한줄 요약: 

음 그러니까 일종의 파인튜닝인 인스트럭트 튜닝을 하는건데  
레이블을 실제 단어 대신에 다른 심볼을 넣는다는 말  

왜 하냐면... 모델이 자연어의 의미를 추론하는 대신 순수한 입력-라벨 관계을 파악함..  
즉, 레이블의 자연어 의미에 과도하게 집중하지 않는 효과가 있다 이말  



짧은 요약(Abstract) :    



이 논문의 초록은 언어 모델의 **심볼 튜닝(Symbol Tuning)**이라는 새로운 방법을 소개합니다. 이 방법은 자연어 라벨(예: "긍정/부정 감정")을 임의의 심볼(예: "foo/bar")로 대체한 입력-라벨 쌍으로 언어 모델을 미세 조정합니다. 심볼 튜닝은 모델이 지시문이나 자연어 라벨에 의존하지 않고 입력-라벨 매핑을 학습하도록 유도합니다.

연구진은 Flan-PaLM 모델(최대 540B 매개변수)을 대상으로 실험하여 다음과 같은 이점을 관찰했습니다:
1. **새로운 작업 성능 향상**: 심볼 튜닝은 지시문이나 자연어 라벨이 없는 상황에서도 높은 성능을 보여줍니다.
2. **알고리즘적 추론 향상**: 리스트 함수 및 튜링 개념 작업에서 각각 최대 18.2%와 15.3%의 성능 향상을 기록했습니다.
3. **역 라벨 상황 처리 능력 강화**: 모델이 사전 지식을 무시하고 맥락 정보에 기반하여 라벨을 올바르게 따를 수 있음을 보였습니다.

이 연구는 심볼 튜닝이 적은 계산 자원으로 구현 가능하며, 언어 모델의 맥락 학습 능력을 효과적으로 개선할 수 있음을 입증합니다.

---


This paper introduces **Symbol Tuning**, a novel method for fine-tuning language models on input-label pairs where natural language labels (e.g., "positive/negative sentiment") are replaced with arbitrary symbols (e.g., "foo/bar").
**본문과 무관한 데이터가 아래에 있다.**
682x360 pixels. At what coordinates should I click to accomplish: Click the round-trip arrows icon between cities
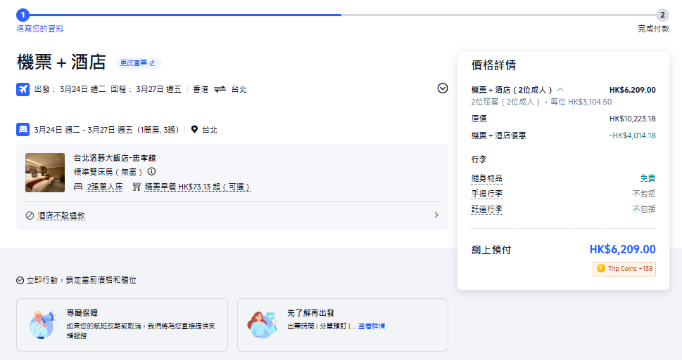pyautogui.click(x=220, y=89)
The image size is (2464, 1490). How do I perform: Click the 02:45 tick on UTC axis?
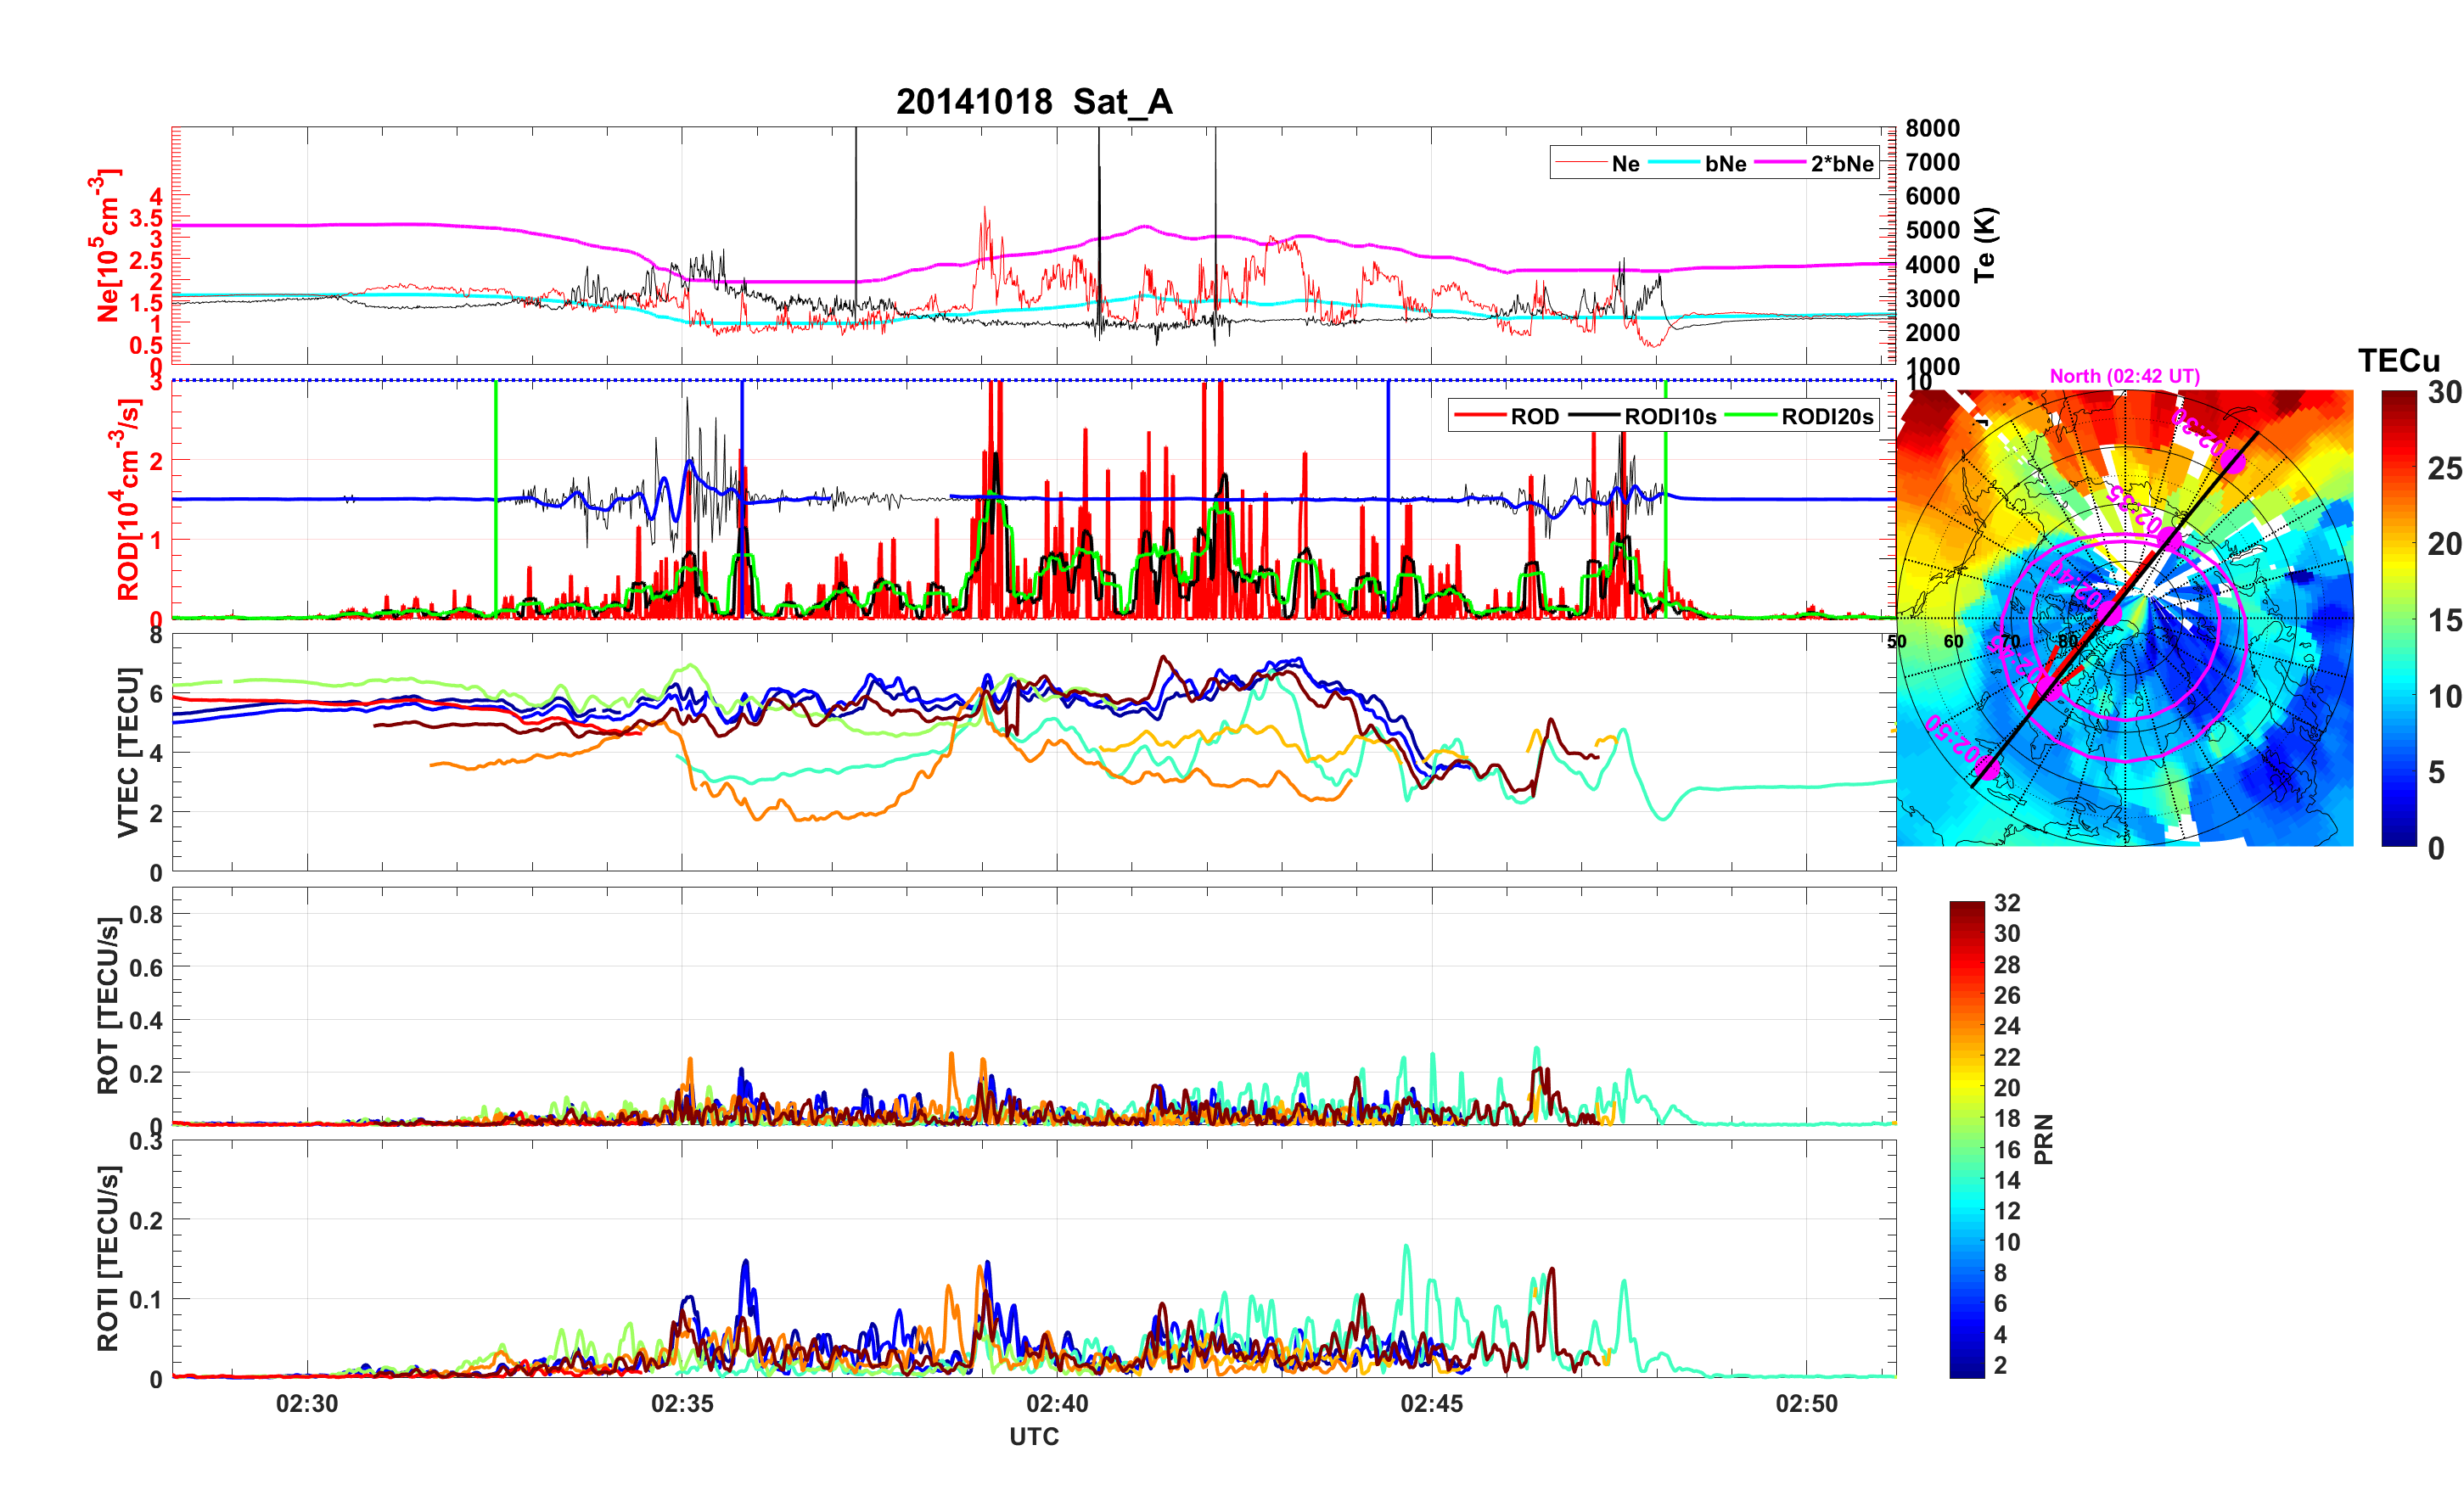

Symbol Tuning encourages the model to learn input-label mappings without relying on instructions or natural language labels.

The researchers experimented with Flan-PaLM models (up to 540B parameters) and observed the following benefits:
1. **Improved Performance on New Tasks**: Symbol-tuned models perform better even in underspecified prompts without instructions or natural language labels.
2. **Enhanced Algorithmic Reasoning**: Achieved up to 18.2% and 15.3% improvements on list function and Turing concept benchmarks, respectively.
3. **Better Handling of Flipped Labels**: Symbol-tuned models can override prior semantic knowledge and accurately follow in-context flipped labels.

The study demonstrates that Symbol Tuning can be implemented with minimal computational cost and effectively enhances the in-context learning capabilities of language models.



* Useful sentences :

단어정리

Methodology

이 논문에서는 심볼 튜닝(Symbol Tuning)이라는 새로운 방법론을 제안했습니다. 심볼 튜닝은 입력-라벨 쌍에서 자연어 라벨(예: “긍정”, “부정”)을 임의의 심볼(예: “foo”, “bar”)로 대체하여 모델을 미세 조정하는 방식입니다. 이 방법은 모델이 지시문이나 자연어 라벨에 의존하지 않고, 대신 맥락 안에 주어진 입력-라벨 매핑을 학습하도록 유도합니다.

사용된 구체적 모델:

Flan-PaLM 모델: 8B, 62B, 62B-Cont, 540B 매개변수 크기의 모델.
학습 데이터: 22개의 공개 NLP 데이터셋과 약 30,000개의 임의의 심볼 사용.
튜닝 과정: Adafactor 옵티마이저와 최대 4,000단계의 학습. 입력과 목표 시퀀스 길이는 각각 2048 및 512로 설정.

기존 메서드와의 비교:

유사한 기존 메서드:
- Instruction Tuning: 모델이 자연어로 된 지시문을 학습하도록 미세 조정하는 방법.
- Label Augmentation: 기존 연구에서는 라벨에 노이즈를 추가하거나 무작위 라벨을 사용하여 모델의 학습 능력을 강화.
심볼 튜닝의 차별점:
- 심볼 사용: 심볼 튜닝은 임의의 심볼을 사용하여 자연어 라벨 대신 매핑을 학습합니다. 이는 지시문과 자연어 라벨 없이 작업을 학습하도록 모델을 강제합니다.
- 지시문 비의존성: 심볼 튜닝은 작업 정의에 지시문이 포함되지 않는 경우에도 높은 성능을 보입니다.
- 알고리즘적 학습: 기존 방법들이 주로 자연어 데이터를 다룬 반면, 심볼 튜닝은 알고리즘적 문제에서도 성능 향상을 보였습니다.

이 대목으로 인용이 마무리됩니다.